With the increasing adoption and use of health IT across health care organizations and various settings of care, increasing emphasis will be placed on the ability of these organizations to improve the safety of care. As recent reports have outlined, there will also be increased scrutiny on events where health IT has caused safety problems—including patient injury and death. Both of these issues will need to be addressed moving forward, as outlined in the IOM report Health IT and Patient Safety. As in other industries, greater public transparency about health IT vendor product performance will be a critical part of learning how to improve these products continuously, not only to prevent them from harming patients, but also to maximize their ability to improve the safety of care delivered. A key element of public transparency will be creating effective ways for users of these health IT products to share their own experiences without fear of reprisal. This paper outlines a potential approach to developing and implementing metrics that could facilitate the public sharing and reporting of health IT user experiences.

 


References

  1. Adelman, J. S., G. E. Kalkut, C. B. Schechter, J. M. Weiss, M. A. Berger, S. H. Reissman, H. W. Cohen, S. J. Lorenzen, D. A. Burack, and W. N. Southern. 2012. Understanding and preventing wrong-patient orders: A randomized controlled trial. Journal of the American Medical Informatics Association. https://doi.org/10.1136/amiajnl-2012-001055
  2. Institute of Medicine. 2012. Health IT and Patient Safety: Building Safer Systems for Better Care. Washington, DC: The National Academies Press. https://doi.org/10.17226/13269.
  3. Metzger, J., E. Welebob, S. Levitz, D. Bates, and D. C. Classen. 2010. Meaningful use of EHRs and CPOE to improve medication safety. Health Affairs 29(4):1-8.
  4. NIST (National Institute of Standards and Technology), S. Z. Lowry, M. T. Quinn, M. Ramaiah, R. M. Schumacher, E. S. Patterson, R. North, J. Zhang, M. C. Gibbons, and P. Abbott. 2012. Technical evaluation, testing, and validation of the usability of electronic health records. NISTIR 7804. Washington, DC. Available at: https://www.nist.gov/publications/nistir-7804-technical-evaluation-testing-and-validation-usability-electronic-health (accessed May 15, 2020).

 

DOI

https://doi.org/10.31478/201301c

Suggested Citation

Classen, D. 2013. Metrics for Comparing User Experiences in Health IT. NAM Perspectives.

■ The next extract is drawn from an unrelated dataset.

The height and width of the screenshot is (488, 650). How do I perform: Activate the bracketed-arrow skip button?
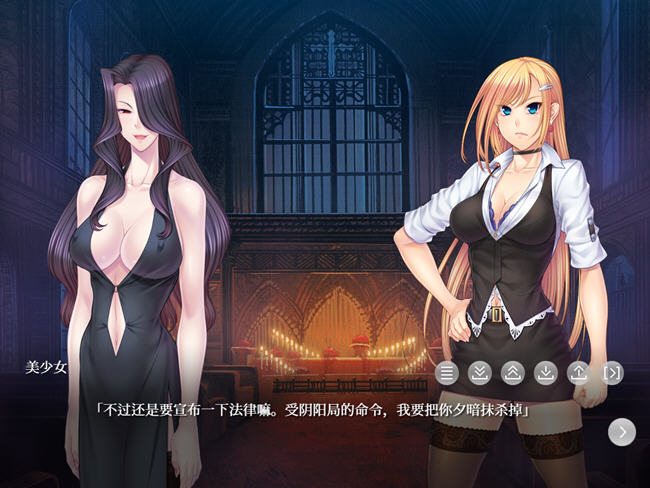coord(611,373)
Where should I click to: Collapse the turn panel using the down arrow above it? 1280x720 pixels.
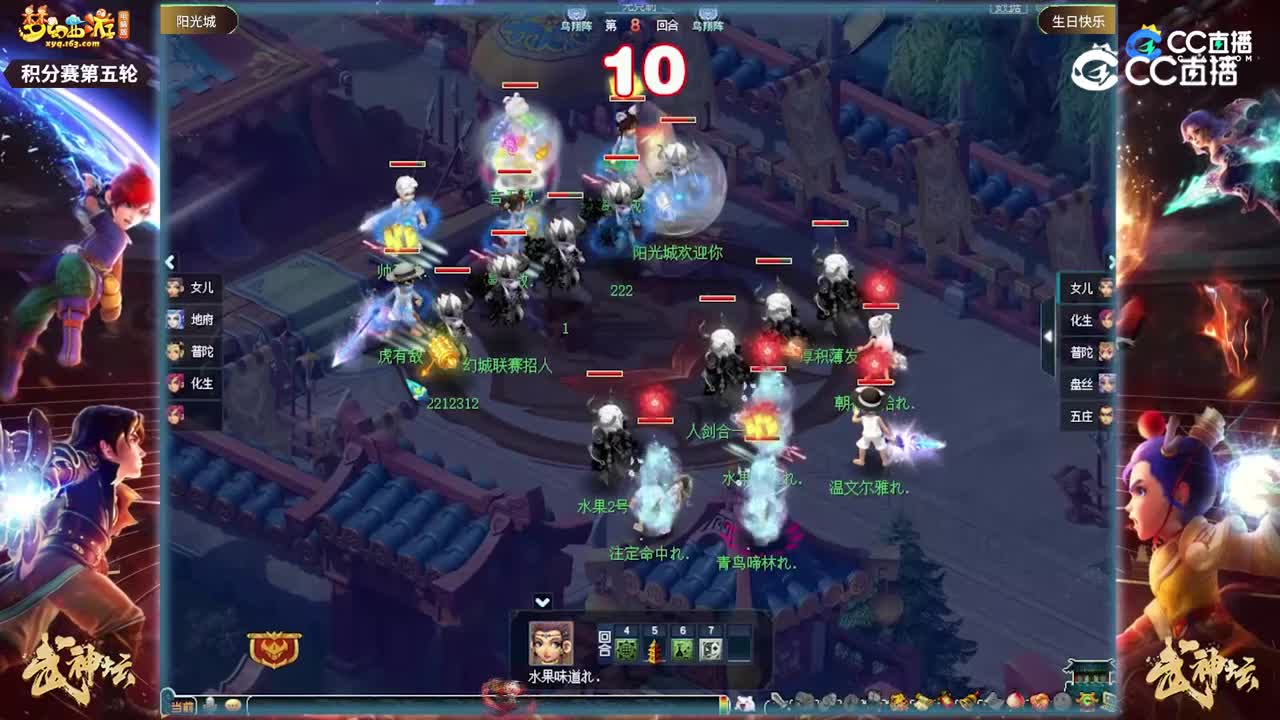point(544,601)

Discussion Paper, National Academy of Medicine, Washington, DC. https://doi.org/10.31478/201301c

Disclaimer

The views expressed in this discussion paper are those of the author and not necessarily of the author’s organizations or of the Institute of Medicine. The paper is intended to help inform and stimulate discussion. It has not been subjected to the review procedures of the Institute of Medicine and is not a report of the Institute of Medicine or of the National Research Council.